Driscoll’s name lives on in Meany’s work

Kathy Meany

— Photo courtesy of the Mohawk Hudson Land Conservancy

Peerless preserver: Altamont resident Kathy Meany will be honored by the Mohawk Hudson Land Conservancy for her dedication and support of conservation efforts in the Capital Region.

ALTAMONT — Kathy Meany puts her muscle where her mouth is. She doesn’t just talk about the importance of preserving open space, she has helped build trails at the Bozenkill Preserve and patrols them regularly.

Meany of Altamont will be honored by the Mohawk Hudson Land Conservancy with its Dan Driscoll Leadership Award at its annual awards dinner on Tuesday, Feb. 27.

The award, named after the founding board member and past president of the conservancy, is given in recognition of Meany’s dedication and support of conservation efforts in the Capital Region.

Also being honored is the late John Abbuh with the Saving Special Places Award for his significant contributions towards land conservation in the Capital Region. Abbuhl was a founding member of MHLC and an advisory board member.

Meany, who began volunteering for the conservancy in 2013 after entering semi-retirement, said of receiving the award: “Well, I am very honored by it; and I’m also humbled because the award is for community service, and I have really enjoyed the opportunity to serve my community as a volunteer.”

She also appreciated the significance of winning an award named after someone whom Meany referred to as a “visionary.”

Driscoll died in July 2016. In addition to helping create the conservancy, Driscoll served the town of Knox as drafter of its zoning ordinance, the first chairman of its planning board, and the driving force behind its comprehensive plan.
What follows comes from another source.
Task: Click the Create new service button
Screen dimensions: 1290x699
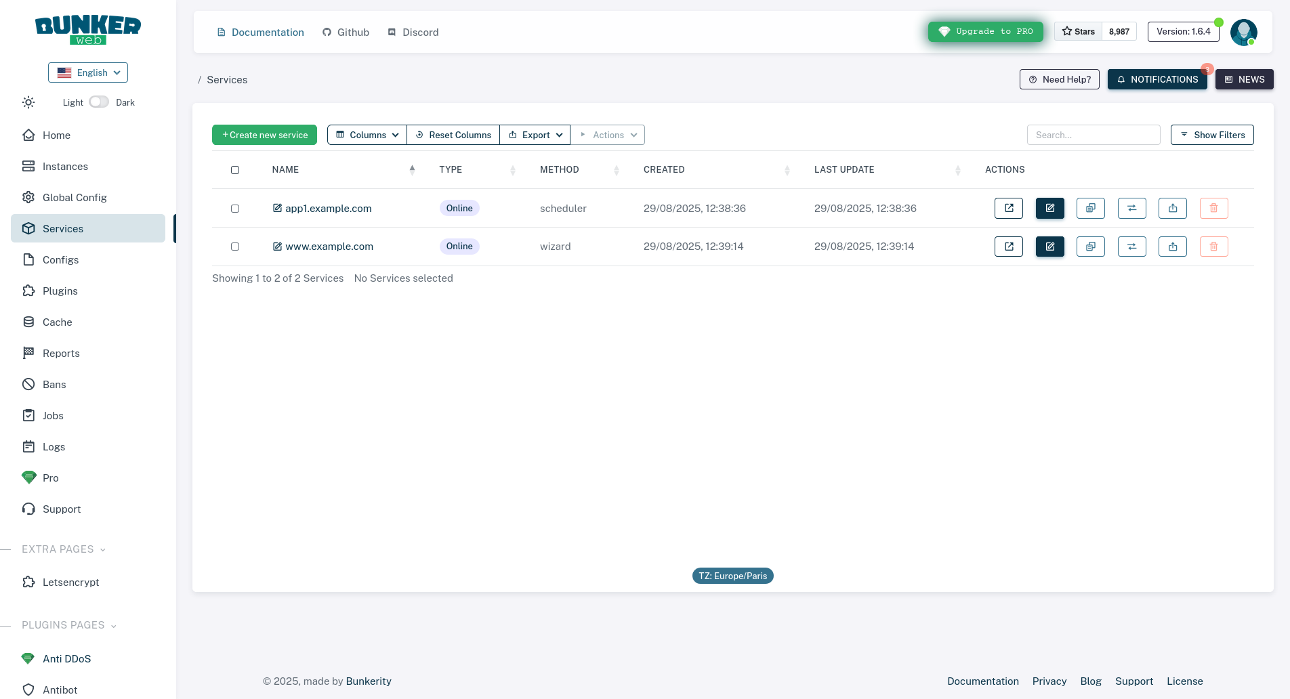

He also helped lead a regional study for informed planning. In his professional life, Driscoll began his career teaching electrical engineering at Union College, before going to work for the state in a number of positions.

“I am very honored that I am being given an award that has his name attached to it,” Meany said.

 

— Photo courtesy of Kathy Meany
A job well done: Kathy Meany, right, and Laura Shore celebrate their hard work at the Bozenkill Preserve where they are volunteers. Meany is a steward of the preserve.

 

Meany is a steward of the Bozenkill Preserve. In that position, she digs trails, moves rocks, and clears brush. She is also involved with public outreach, where she promotes the conservancy and the preserve at community events like  the Altamont Strawberry Festival. In addition, she also leads hikes and works with local historians to document the human history of the land as well as recruiting and organizing other volunteers.

It was a bit of serendipity that led Meany to MHLC. As she moved from full- to part-time work in 2013, the conservancy was in the process of purchasing 154 acres of land in Altamont on Bozenkill Road, where Meany and her husband live. “I was really interested in helping, and I was able to be really involved with the development of The Bozenkill Preserve from the ground up,” she said.

As an outdoorswoman, Meany appreciates and values the open spaces that the conservancy works to protect, which is another reason she chose to volunteer. Her own experiences hiking, snowshoeing, and cross-country skiing made her not want to take those areas for granted, areas like the ones where she grew up in the Capital Region, she said.

She worries that, if those areas are taken for granted, then it won’t be long until swaths of farmland or wooded areas will be sold off to make way for a shopping plaza; or commercial property; or the development of apartments, homes, condos, or townhouses.

“I respect and understand the need for commercial and residential development, but I also have concern that the Capital District can become like so many other areas in the United States, where there is no open space — all the land has been developed,” Meany said. “Preservation of open space for public use and for the good of conservation as well as all natural resources is important of me.”

In fact, Meany said, it was because of Altamont’s character and open space, along with the village being surrounded by farm fields and wooded areas, that led her and her husband to choose Altamont as there home.

In her time at the conservancy, her appreciation for the work of not-for-profit and community-based organizations, like MHLC, has grown tremendously. “I see the need,” Meany said of the organization’s work, “and how hard they work to meet those needs, and how hard they work for the public good, and how complex their work is.”

She pointed out that a lot of not-for-profits have very limited professional staff and, even though they do wonderful work, they are very dependent on the work of volunteers. But Meany also said that not-for-profits are great way for volunteers to get involved in the community and to contribute, and, for some, it offers the opportunity to continue to use professional skills that they’ve acquired over a lifetime of work — like for her, as a former school superintendent.

Sometimes these organizations’ work is taken for granted, Meany said, “but we need the work that the people in these not-for-profits do — the public really benefits.”